▶ **Task item**:
From the line with "Where should I click to: Open" to the line with "Task: Click the chart", retype every line exactly, including those two, and leave out the rest of the data below.

▶ **Data excerpts**:
*** Block opens ***
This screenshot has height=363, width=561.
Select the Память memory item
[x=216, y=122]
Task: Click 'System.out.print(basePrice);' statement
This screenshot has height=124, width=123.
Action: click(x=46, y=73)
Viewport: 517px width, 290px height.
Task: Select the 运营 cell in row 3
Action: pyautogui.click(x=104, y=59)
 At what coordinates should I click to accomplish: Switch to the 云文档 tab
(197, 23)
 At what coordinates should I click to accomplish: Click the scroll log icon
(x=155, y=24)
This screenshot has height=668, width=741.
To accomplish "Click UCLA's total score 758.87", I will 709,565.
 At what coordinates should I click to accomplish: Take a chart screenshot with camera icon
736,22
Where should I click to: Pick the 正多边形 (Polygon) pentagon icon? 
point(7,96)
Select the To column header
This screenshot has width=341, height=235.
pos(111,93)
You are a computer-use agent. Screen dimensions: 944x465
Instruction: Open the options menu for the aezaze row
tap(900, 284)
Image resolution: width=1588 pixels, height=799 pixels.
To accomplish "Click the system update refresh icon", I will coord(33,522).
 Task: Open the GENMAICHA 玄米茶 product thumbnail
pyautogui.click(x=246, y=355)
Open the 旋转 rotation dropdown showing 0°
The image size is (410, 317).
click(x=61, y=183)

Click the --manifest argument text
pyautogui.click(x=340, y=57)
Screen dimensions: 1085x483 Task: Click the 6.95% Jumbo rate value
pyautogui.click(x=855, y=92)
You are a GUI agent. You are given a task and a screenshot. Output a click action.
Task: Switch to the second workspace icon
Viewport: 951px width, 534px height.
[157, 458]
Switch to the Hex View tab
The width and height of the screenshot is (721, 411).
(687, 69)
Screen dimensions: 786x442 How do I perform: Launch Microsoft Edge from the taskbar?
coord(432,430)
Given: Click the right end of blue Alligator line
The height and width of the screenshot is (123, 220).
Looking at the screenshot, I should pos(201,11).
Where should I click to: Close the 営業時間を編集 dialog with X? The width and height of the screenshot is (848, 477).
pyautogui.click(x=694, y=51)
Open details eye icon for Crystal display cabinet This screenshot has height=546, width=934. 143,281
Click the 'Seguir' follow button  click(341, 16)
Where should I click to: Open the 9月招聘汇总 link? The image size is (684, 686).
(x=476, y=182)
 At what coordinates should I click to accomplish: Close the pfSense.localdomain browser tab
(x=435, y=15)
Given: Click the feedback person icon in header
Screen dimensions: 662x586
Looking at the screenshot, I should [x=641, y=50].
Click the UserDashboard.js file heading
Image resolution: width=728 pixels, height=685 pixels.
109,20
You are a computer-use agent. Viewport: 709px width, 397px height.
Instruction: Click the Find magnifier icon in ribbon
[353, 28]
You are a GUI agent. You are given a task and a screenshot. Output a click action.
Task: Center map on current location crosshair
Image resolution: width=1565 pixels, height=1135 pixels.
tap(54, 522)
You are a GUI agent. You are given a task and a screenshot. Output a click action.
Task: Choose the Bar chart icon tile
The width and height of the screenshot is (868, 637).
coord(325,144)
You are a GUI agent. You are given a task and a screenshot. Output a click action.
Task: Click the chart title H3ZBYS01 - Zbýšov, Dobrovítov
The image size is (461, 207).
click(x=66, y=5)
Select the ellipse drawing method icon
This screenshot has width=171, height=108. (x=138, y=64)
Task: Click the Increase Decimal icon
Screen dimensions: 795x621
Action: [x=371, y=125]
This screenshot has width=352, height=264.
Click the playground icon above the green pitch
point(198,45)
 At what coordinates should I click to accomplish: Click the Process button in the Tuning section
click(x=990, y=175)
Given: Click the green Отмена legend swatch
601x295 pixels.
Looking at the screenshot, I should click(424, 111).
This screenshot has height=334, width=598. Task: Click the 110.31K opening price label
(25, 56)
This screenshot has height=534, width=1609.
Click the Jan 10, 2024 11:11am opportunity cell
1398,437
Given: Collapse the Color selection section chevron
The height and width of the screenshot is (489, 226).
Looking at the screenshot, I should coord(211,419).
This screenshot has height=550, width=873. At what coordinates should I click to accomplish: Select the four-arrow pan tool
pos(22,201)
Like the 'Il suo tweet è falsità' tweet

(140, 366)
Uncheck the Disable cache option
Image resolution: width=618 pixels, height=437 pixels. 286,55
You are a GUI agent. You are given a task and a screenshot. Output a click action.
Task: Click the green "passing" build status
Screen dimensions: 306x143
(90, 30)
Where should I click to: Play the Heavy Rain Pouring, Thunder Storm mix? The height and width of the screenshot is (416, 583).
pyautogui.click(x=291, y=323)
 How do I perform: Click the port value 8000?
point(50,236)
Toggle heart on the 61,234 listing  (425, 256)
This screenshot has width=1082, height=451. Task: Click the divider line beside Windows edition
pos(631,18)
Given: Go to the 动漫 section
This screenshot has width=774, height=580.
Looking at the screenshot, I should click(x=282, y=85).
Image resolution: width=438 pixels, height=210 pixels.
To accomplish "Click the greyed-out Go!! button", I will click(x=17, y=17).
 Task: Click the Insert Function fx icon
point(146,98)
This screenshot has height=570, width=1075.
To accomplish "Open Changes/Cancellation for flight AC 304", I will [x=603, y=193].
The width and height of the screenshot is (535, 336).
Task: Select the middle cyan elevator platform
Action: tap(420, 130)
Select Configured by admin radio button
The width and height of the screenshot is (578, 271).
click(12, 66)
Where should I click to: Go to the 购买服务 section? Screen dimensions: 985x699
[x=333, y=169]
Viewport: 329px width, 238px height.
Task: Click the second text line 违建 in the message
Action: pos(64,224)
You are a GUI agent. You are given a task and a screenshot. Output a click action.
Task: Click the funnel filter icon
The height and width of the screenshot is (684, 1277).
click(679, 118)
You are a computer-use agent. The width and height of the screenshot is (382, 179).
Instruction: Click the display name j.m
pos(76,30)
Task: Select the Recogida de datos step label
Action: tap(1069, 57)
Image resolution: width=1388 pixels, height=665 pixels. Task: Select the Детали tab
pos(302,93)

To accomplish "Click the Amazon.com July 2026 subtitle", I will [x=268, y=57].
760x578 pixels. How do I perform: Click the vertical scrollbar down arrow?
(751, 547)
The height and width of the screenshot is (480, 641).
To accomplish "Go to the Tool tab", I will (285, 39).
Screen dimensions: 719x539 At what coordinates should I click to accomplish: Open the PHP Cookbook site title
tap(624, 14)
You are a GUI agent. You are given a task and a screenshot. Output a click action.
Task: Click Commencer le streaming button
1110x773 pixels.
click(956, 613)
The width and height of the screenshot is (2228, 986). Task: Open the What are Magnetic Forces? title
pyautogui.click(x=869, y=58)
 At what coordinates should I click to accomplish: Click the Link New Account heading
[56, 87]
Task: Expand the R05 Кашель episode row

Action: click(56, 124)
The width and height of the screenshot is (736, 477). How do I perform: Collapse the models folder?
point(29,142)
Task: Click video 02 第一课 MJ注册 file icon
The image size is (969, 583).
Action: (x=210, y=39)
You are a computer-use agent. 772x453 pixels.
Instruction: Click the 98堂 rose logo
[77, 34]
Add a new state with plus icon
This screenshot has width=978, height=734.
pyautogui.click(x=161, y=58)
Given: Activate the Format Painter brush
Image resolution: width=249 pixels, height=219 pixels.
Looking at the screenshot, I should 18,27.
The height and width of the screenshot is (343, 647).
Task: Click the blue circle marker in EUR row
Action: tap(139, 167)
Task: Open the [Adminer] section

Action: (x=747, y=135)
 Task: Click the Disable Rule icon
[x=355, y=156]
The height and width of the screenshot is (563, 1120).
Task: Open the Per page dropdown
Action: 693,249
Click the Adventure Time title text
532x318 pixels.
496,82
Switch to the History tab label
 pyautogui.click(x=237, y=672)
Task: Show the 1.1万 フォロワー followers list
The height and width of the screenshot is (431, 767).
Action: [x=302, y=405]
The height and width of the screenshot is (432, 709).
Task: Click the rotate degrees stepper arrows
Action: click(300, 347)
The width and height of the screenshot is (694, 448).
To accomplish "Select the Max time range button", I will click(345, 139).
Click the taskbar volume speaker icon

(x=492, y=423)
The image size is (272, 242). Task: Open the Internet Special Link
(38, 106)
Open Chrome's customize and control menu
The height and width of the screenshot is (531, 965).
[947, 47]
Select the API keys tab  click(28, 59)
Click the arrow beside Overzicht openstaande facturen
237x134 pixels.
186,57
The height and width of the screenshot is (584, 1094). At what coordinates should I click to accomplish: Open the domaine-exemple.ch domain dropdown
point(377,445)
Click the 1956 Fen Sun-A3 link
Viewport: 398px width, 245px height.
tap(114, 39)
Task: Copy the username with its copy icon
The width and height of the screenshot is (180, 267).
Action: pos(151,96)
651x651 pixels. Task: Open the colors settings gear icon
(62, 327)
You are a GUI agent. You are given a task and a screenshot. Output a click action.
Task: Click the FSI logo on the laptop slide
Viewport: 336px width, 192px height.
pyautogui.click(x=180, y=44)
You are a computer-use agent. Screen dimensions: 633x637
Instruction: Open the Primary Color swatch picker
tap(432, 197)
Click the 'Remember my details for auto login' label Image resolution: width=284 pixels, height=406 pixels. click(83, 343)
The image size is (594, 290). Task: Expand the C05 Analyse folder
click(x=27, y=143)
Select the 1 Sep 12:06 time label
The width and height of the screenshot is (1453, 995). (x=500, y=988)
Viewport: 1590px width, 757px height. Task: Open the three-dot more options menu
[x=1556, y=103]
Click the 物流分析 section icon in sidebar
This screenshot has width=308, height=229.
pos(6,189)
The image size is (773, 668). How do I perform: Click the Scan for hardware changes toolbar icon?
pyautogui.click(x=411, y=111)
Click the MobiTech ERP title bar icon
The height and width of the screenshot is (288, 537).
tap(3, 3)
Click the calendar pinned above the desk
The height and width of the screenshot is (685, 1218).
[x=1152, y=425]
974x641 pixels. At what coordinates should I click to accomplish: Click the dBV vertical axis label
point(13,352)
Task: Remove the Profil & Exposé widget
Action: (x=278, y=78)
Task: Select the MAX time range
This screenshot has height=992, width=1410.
*** Block closes ***
▶ **Answer for the task**:
Where should I click to: Open the 9月招聘汇总 link? The image size is (684, 686).
(x=476, y=182)
 At what coordinates should I click to accomplish: Close the pfSense.localdomain browser tab
(x=435, y=15)
Given: Click the feedback person icon in header
Screen dimensions: 662x586
Looking at the screenshot, I should [x=641, y=50].
Click the UserDashboard.js file heading
Image resolution: width=728 pixels, height=685 pixels.
109,20
You are a computer-use agent. Viewport: 709px width, 397px height.
Instruction: Click the Find magnifier icon in ribbon
[353, 28]
You are a GUI agent. You are given a task and a screenshot. Output a click action.
Task: Center map on current location crosshair
Image resolution: width=1565 pixels, height=1135 pixels.
tap(54, 522)
You are a GUI agent. You are given a task and a screenshot. Output a click action.
Task: Choose the Bar chart icon tile
The width and height of the screenshot is (868, 637).
coord(325,144)
You are a GUI agent. You are given a task and a screenshot. Output a click action.
Task: Click the chart title H3ZBYS01 - Zbýšov, Dobrovítov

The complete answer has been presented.